**INFORMATION SUPPLIED**
******************************

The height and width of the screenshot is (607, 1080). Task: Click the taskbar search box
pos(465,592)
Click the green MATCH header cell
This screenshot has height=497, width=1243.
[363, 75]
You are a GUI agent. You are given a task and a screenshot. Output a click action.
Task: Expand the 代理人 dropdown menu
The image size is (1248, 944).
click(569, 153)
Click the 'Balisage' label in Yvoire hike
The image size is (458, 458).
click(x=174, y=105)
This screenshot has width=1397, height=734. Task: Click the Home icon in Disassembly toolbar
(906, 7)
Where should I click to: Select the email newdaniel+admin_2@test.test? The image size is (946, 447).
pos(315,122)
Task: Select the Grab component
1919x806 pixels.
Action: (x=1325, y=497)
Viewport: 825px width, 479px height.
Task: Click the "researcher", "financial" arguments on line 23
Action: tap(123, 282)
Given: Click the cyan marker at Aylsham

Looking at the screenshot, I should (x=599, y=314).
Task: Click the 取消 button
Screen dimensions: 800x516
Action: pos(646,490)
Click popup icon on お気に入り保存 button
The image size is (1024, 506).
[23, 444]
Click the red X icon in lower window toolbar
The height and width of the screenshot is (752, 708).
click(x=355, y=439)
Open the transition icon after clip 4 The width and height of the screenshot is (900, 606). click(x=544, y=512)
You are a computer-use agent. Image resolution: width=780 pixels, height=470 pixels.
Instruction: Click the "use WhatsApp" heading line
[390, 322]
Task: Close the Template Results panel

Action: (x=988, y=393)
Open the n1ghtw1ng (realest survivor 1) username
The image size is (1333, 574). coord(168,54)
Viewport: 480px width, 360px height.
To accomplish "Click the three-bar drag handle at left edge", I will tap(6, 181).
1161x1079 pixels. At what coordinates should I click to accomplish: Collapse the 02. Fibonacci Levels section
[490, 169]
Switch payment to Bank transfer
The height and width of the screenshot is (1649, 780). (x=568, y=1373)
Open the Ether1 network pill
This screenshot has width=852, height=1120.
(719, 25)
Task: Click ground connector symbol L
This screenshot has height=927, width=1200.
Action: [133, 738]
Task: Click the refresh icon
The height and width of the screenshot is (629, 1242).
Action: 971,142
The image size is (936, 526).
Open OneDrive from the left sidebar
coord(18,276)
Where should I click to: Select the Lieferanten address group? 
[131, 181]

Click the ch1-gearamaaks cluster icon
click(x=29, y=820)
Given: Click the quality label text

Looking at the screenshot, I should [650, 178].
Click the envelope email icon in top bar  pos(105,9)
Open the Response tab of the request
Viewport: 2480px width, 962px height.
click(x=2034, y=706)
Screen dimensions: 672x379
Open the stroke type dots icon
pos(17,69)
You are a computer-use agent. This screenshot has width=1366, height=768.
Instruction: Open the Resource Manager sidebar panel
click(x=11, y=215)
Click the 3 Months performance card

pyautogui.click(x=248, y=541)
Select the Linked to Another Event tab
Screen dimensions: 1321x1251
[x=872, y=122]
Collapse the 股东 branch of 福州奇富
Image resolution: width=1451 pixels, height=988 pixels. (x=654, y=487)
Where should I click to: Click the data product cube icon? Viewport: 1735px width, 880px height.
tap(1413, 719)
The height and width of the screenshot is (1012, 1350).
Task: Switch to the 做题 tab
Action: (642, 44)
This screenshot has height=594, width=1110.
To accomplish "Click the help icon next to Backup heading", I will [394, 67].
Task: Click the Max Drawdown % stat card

******************************

**GOAL OF THE EXERCISE**
Write out the listing again. Keep every character the same.

**EXPECTED ANSWER**
The height and width of the screenshot is (607, 1080). Task: Click the taskbar search box
pos(465,592)
Click the green MATCH header cell
This screenshot has height=497, width=1243.
[363, 75]
You are a GUI agent. You are given a task and a screenshot. Output a click action.
Task: Expand the 代理人 dropdown menu
The image size is (1248, 944).
click(569, 153)
Click the 'Balisage' label in Yvoire hike
The image size is (458, 458).
click(x=174, y=105)
This screenshot has width=1397, height=734. Task: Click the Home icon in Disassembly toolbar
(906, 7)
Where should I click to: Select the email newdaniel+admin_2@test.test? The image size is (946, 447).
pos(315,122)
Task: Select the Grab component
1919x806 pixels.
Action: (x=1325, y=497)
Viewport: 825px width, 479px height.
Task: Click the "researcher", "financial" arguments on line 23
Action: tap(123, 282)
Given: Click the cyan marker at Aylsham

Looking at the screenshot, I should (x=599, y=314).
Task: Click the 取消 button
Screen dimensions: 800x516
Action: pos(646,490)
Click popup icon on お気に入り保存 button
The image size is (1024, 506).
[23, 444]
Click the red X icon in lower window toolbar
The height and width of the screenshot is (752, 708).
click(x=355, y=439)
Open the transition icon after clip 4 The width and height of the screenshot is (900, 606). click(x=544, y=512)
You are a computer-use agent. Image resolution: width=780 pixels, height=470 pixels.
Instruction: Click the "use WhatsApp" heading line
[390, 322]
Task: Close the Template Results panel

Action: (x=988, y=393)
Open the n1ghtw1ng (realest survivor 1) username
The image size is (1333, 574). coord(168,54)
Viewport: 480px width, 360px height.
To accomplish "Click the three-bar drag handle at left edge", I will tap(6, 181).
1161x1079 pixels. At what coordinates should I click to accomplish: Collapse the 02. Fibonacci Levels section
[490, 169]
Switch payment to Bank transfer
The height and width of the screenshot is (1649, 780). (x=568, y=1373)
Open the Ether1 network pill
This screenshot has width=852, height=1120.
(719, 25)
Task: Click ground connector symbol L
This screenshot has height=927, width=1200.
Action: [133, 738]
Task: Click the refresh icon
The height and width of the screenshot is (629, 1242).
Action: 971,142
The image size is (936, 526).
Open OneDrive from the left sidebar
coord(18,276)
Where should I click to: Select the Lieferanten address group? 
[131, 181]

Click the ch1-gearamaaks cluster icon
click(x=29, y=820)
Given: Click the quality label text

Looking at the screenshot, I should [650, 178].
Click the envelope email icon in top bar  pos(105,9)
Open the Response tab of the request
Viewport: 2480px width, 962px height.
click(x=2034, y=706)
Screen dimensions: 672x379
Open the stroke type dots icon
pos(17,69)
You are a computer-use agent. This screenshot has width=1366, height=768.
Instruction: Open the Resource Manager sidebar panel
click(x=11, y=215)
Click the 3 Months performance card

pyautogui.click(x=248, y=541)
Select the Linked to Another Event tab
Screen dimensions: 1321x1251
[x=872, y=122]
Collapse the 股东 branch of 福州奇富
Image resolution: width=1451 pixels, height=988 pixels. (x=654, y=487)
Where should I click to: Click the data product cube icon? Viewport: 1735px width, 880px height.
tap(1413, 719)
The height and width of the screenshot is (1012, 1350).
Task: Switch to the 做题 tab
Action: (642, 44)
This screenshot has height=594, width=1110.
To accomplish "Click the help icon next to Backup heading", I will [394, 67].
Task: Click the Max Drawdown % stat card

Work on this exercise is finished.